**PASSAGE:**
[START]

Facial Action Unit Detection with Transformers

As a part of adding innovations to the Rakuten ecosystem, Rakuten Institute of Technology (RIT), the R&D wing of Rakuten publishes papers in various international conferences. We are happy to note that one of our recent innovations was accepted in CVPR 2021, a top tier conference in computer vision. The paper titled "Facial Action Unit Detection with Transformers" was co-authored with Bjorn Stenger from RIT-Tokyo. This paper introduces a novel technique to solve the problem of facial action unit detection.

Facial Action Coding System (FACS)
Facial expressions are a primary means of conveying nonverbal information. Some expressions are universally understood, such as exhilaration or disappointment. However, expressions are specific to individuals, which motivates a person-independent representation in the form of the Facial Action Coding System (FACS) [FACS]. This system describes a taxonomy of facial action units (FAU) for encoding facial expressions, based on the observed activation of muscles or muscle groups, such as Brow Lowerer or Cheek Raiser. Each facial expression can be mapped using this system, and automatic FACS analysis has been applied in domains such as healthcare, entertainment, and photography.

Motivation and methodology:

Since action units are defined by particular muscle activations, the spatial extent of each action unit is limited.
Also, FAUs are related with each other. For example, when the AU, Lip Corner Puller is active, there is high possibility that the AU Cheek Raiser is also active.

The figure above illustrates the two types of relationships we capture using our model. We model the spatial regions of individual action units using attention maps [ABN]((a)). We then capture the relationship between different action units by self-attention, using transformer encoders [Transformers] ((b)). In the figure, the spatial attention as well as the FAU correlations for two images are shown. The full list of AUs are listed to illustrate the AU correlations predicted by our model. Two sample active AUs are highlighted in the left and the corresponding correlated AUs are shown with the same colour on the right in each.

We propose an architecture which computes both the spatial attention as well as correlations between FAUs.

We use a InceptionV3 model pre-trained on imagenet as the feature extractor here. ROI attention module is built on the concept of attention branch networks [1]. The module takes features as input and learns attention maps for each action unit along with the labels associated with the face image.

There are two loss functions associated with this module.

In the first loss function,𝐸𝑎𝑡𝑡_𝑚𝑎𝑝, we provide a supervision on the attention map. The ground-truth for the attention map is created using facial landmarks.
The second loss function, 𝐸𝑎𝑡𝑡 is for the labels, where a combination of Cross Entropy loss and Tversky loss are used for providing supervision for the labels.
Per-AU embeddings module is basically a branched multi-task network, where each branch learn feature specific to each FAU. Here, the learned attention maps from the ROI attention module are weighted with the feature maps and provided as input to the module. The FAU-specific features are concatenated together and the proposed Center Contrastive loss,𝐸𝐶𝐶, makes them discriminative in nature. The CC loss formulation, minimises the intra-class variations of features, while maximising the inter class variations of features .

[END]

**LIST OF TASKS:**
**A)** According to the article on facial action unit detection, which model serves as the feature extractor?
**B)** Render this sentence from the article into Spanish: "Facial expressions are a primary means of conveying nonverbal information."
**C)** Reproduce the part of the article starting at "Also, FAUs are" and ending at "correlations between FAUs.", with "cross-attention" substituted for "self-attention".

**LISTING:**
[START]

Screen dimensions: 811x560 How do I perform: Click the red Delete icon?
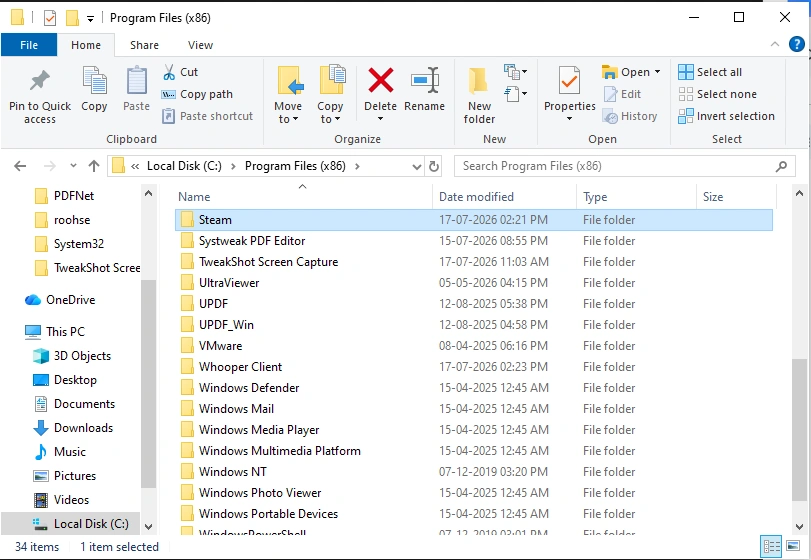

[END]
[START]

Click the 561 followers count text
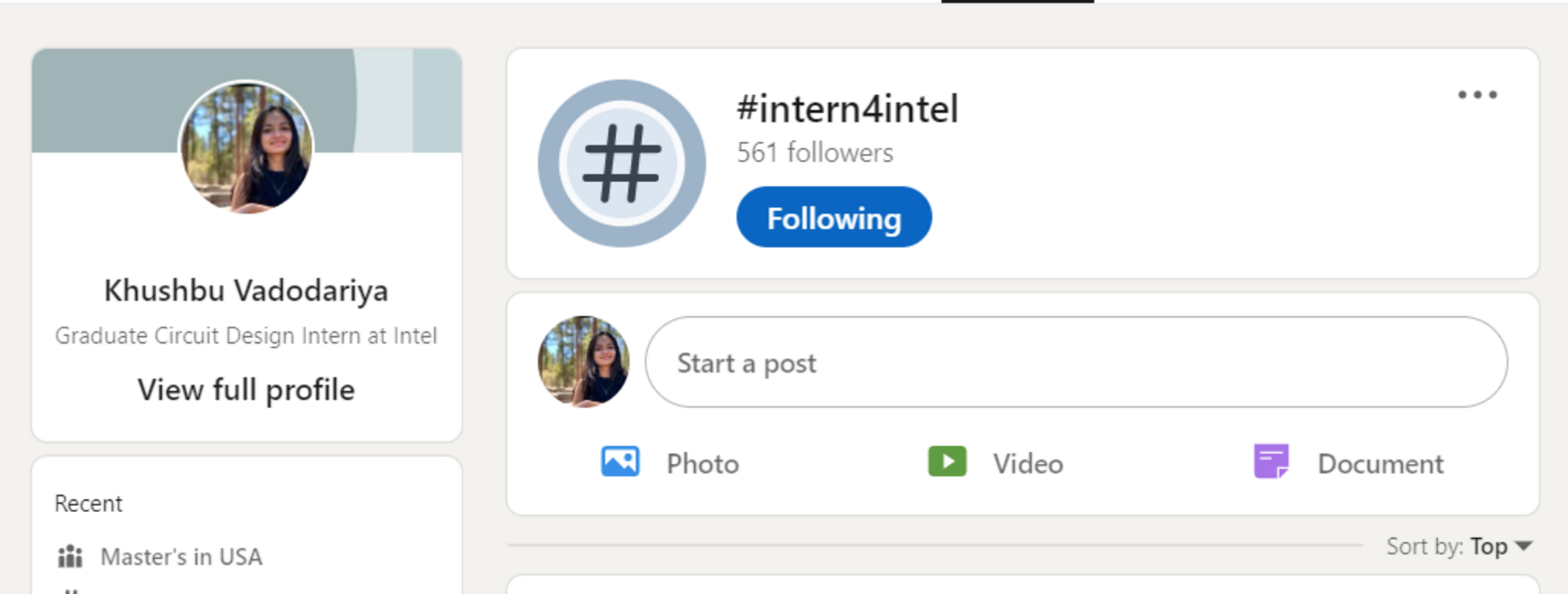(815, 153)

[END]
[START]

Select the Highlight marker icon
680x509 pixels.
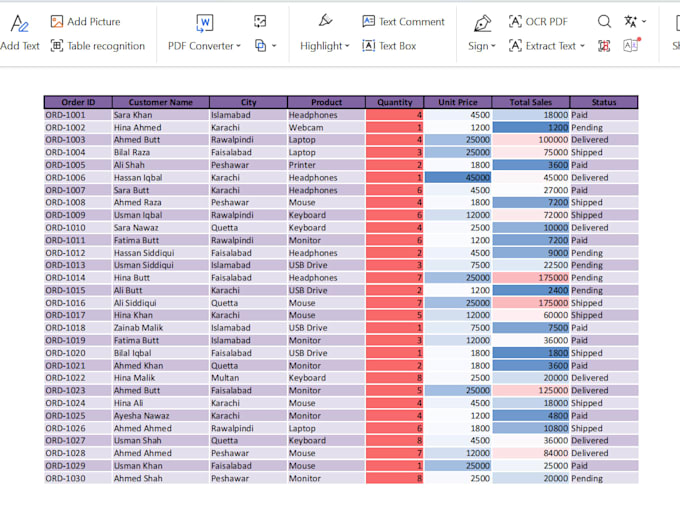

[END]

**ANSWERS TO THE TASKS:**
**A)** An InceptionV3 model pre-trained on imagenet.

**B)** Las expresiones faciales son un medio principal para transmitir información no verbal.

**C)**
Also, FAUs are related with each other. For example, when the AU, Lip Corner Puller is active, there is high possibility that the AU Cheek Raiser is also active.

The figure above illustrates the two types of relationships we capture using our model. We model the spatial regions of individual action units using attention maps [ABN]((a)). We then capture the relationship between different action units by cross-attention, using transformer encoders [Transformers] ((b)). In the figure, the spatial attention as well as the FAU correlations for two images are shown. The full list of AUs are listed to illustrate the AU correlations predicted by our model. Two sample active AUs are highlighted in the left and the corresponding correlated AUs are shown with the same colour on the right in each.

We propose an architecture which computes both the spatial attention as well as correlations between FAUs.